## COMPLETE THE FOLLOWING:
A - In the passage about the short story "Mitosis," retype everything between "Steelheart may be" and "than his novellas.", inclusive.
B - Answer these questions from the passage about the short story "Mitosis":
(i) In what format is "Mitosis" exclusively available?
(ii) When is "Firefight" set to hit shelves?
(iii) What can the villain in "Mitosis" generate?

## GIVEN TEXT:
From “New York Times” bestselling author Brandon Sanderson’s action-packed novel “Steelheart” comes “Mitosis,” a short story set in the world of The Reckoners series, exclusively available in the digital format.
Steelheart may be dead, but Epics still plague Newcago and David and the Reckoners have vowed to fight back.
Catch all the action before “Firefight,” the exciting sequel to “Steelheart,” hits shelves in January 2015.
Brandon Sanderson is one of the authors I love (and since he comes out with like five new books a week, there’s a lot to love) but I’ve always felt that his longer books are wayyyyy better than his novellas.
That’s not how I feel about Mitosis.
Mitosis chronicles an encounter between the Reckoners and a villain who can generate clones of himself, and is set after the events of Steelheart (which means you should only read this after completing that, unless you get some sort of weird high from not knowing what is going on).

## ENTRIES:
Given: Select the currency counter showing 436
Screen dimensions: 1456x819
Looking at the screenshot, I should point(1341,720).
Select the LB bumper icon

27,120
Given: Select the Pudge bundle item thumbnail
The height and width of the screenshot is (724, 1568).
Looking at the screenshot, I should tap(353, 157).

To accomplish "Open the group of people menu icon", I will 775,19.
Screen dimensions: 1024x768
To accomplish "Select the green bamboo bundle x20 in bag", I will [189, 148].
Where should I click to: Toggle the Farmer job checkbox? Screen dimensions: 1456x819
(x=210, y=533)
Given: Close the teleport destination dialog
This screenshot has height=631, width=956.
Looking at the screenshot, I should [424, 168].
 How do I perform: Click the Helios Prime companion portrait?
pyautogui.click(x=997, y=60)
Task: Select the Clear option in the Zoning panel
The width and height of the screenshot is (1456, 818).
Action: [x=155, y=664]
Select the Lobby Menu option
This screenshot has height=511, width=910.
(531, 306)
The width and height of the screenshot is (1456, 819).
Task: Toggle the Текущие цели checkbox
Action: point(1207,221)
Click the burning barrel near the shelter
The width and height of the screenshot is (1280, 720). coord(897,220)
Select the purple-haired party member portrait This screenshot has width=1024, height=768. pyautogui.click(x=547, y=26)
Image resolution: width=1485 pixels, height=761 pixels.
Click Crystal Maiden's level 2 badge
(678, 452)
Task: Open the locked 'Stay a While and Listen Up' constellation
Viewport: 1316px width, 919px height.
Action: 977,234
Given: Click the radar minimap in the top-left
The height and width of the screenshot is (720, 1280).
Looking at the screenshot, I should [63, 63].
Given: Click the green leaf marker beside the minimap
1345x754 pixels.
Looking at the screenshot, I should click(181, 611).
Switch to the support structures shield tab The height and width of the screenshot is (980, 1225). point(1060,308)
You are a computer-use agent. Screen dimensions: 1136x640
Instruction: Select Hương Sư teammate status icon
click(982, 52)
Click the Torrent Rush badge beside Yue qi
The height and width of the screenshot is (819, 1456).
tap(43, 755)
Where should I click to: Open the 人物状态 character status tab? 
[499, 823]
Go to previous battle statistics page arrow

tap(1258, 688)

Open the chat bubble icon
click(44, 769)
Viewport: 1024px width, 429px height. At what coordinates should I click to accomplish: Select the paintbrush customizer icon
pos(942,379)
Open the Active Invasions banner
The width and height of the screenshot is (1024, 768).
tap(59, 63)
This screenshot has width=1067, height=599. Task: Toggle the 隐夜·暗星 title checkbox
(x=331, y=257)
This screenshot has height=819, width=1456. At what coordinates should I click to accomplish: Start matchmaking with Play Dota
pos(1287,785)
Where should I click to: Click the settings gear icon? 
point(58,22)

## TASK-BY-TASK ANSWERS:
A -
Steelheart may be dead, but Epics still plague Newcago and David and the Reckoners have vowed to fight back.
Catch all the action before “Firefight,” the exciting sequel to “Steelheart,” hits shelves in January 2015.
Brandon Sanderson is one of the authors I love (and since he comes out with like five new books a week, there’s a lot to love) but I’ve always felt that his longer books are wayyyyy better than his novellas.

B -
(i) Digital format.
(ii) January 2015.
(iii) Clones of himself.